Facts regarding alcohol habits were rarely provided, although several studies have shown an association between sick-leave and alcohol consumption [Citation1,Citation22,Citation23]. Our material is a selection of problematic sick-listing cases in which one could have expected a certain amount of attention to the possible role of alcohol. Other studies have found that many physicians find it difficult to discuss matters of alcohol consumption with their patients [Citation24,Citation25].

Long duration of sick leave was a prominent factor in our material, so prominent that in itself it may be suspected to contribute to making a sick-listing case be considered problematic. To our knowledge there is no previous study that clearly shows this connection. In addition, in a substantial proportion of the long cases, a physician other than the reporting physician had initiated the sickness certification. Having problems managing such cases is in line with findings from a questionnaire study by Löfgren et al. [Citation3].

Our case report material can be regarded as a large sample of narratives, or “Doctors’ stories” [Citation17], in sick-listing practice. Based on our understanding of the context for which the cases were written, we have identified the main characteristics of sick-listing cases physicians find problematic. Here we were inspired by Ragins’s [Citation18] ideas about how main causal conditions, shared by relevant cases, can be identified. Some of the categories provided through the analysis, such as prolonged sick-listing, seem to be more or less inevitable in most problematic sick-listing cases. Other categories reflect what, in varying numbers, the reporting physicians find problematic in their respective cases. Here, the selection is probably more conditional and more dependent on individual characteristics of the physicians. Such characteristics were, however, beyond the scope of this study. Furthermore, circumstances other than prolonged sick-listing may cause problems for most physicians, once they occur. For example, within the diagnostic categories “mental” and “musculoskeletal”, the patient’s own description is often the only ground for assessing the patient’s working capability, as also discussed by Englund [Citation12]. However, stressful life-events were frequently reported in the narratives. They might have been included to illustrate the difficulties.
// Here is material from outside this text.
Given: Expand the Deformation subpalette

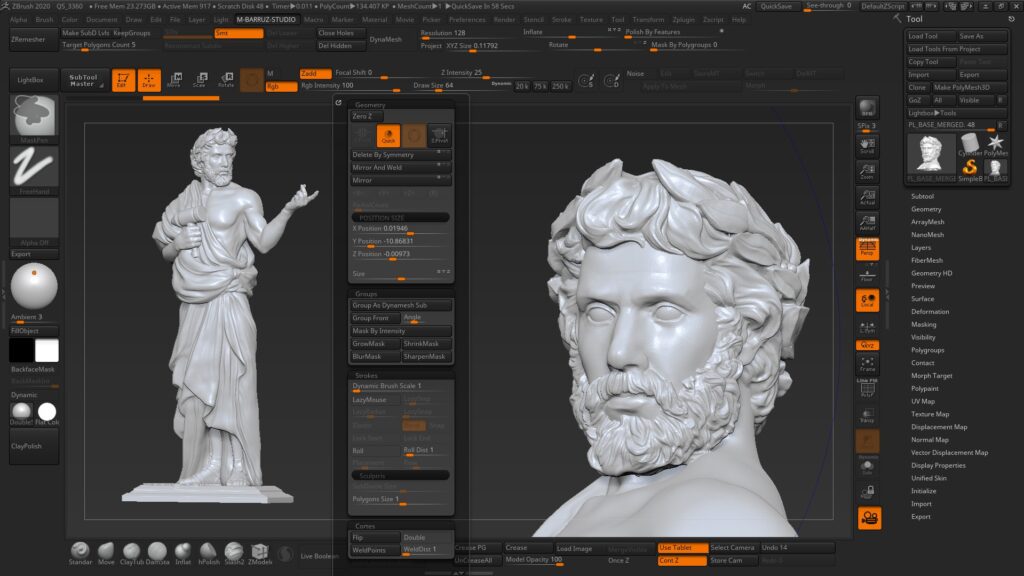Looking at the screenshot, I should pyautogui.click(x=930, y=311).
As discussed by Hunter [Citation26] the reporting physicians may have tried to make their written case reports understandable and acceptable, both in the course context and also to themselves.
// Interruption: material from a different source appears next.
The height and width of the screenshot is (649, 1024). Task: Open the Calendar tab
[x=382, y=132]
Many patients in this material were offered SSRI treatment. Furthermore, other types of actions frequently taken by the physicians (such as referrals to psychotherapy and physiotherapy) seem to reflect unsuccessful efforts to promote return to work. Those are actions that might be more relevant when patients are sick-listed for diseases with more clear-cut disabilities.

There was a striking resemblance between the types of sick-listing cases the physicians had sent in. From this, we conclude that the categories identified could also be regarded as markers of problematic sick-listing cases in general practice and occupational health service. Other Swedish researchers have discussed the idea of similar markers or risk factors. Linton et al. [Citation27] found that it was possible to predict outcome of sickness absence for many patients with acute or sub-acute low-back pain by employing five variables (fear-avoidance work beliefs, perceived improvement, problems with work function, stress, and previous sick leave). Kaiser and colleagues [Citation28] found psychosocial markers to be important for the outcome of vocational rehabilitation for patients sick-listed with musculoskeletal disorders (alcohol-related problems dominated for men and private-life-related problems for women). These studies are in line with our findings that there seem to be certain cases that physicians find problematic and that the strategies used often do not seem to solve the problems. From a narrative outlook we learn that it also takes a doctor to make a problematic case.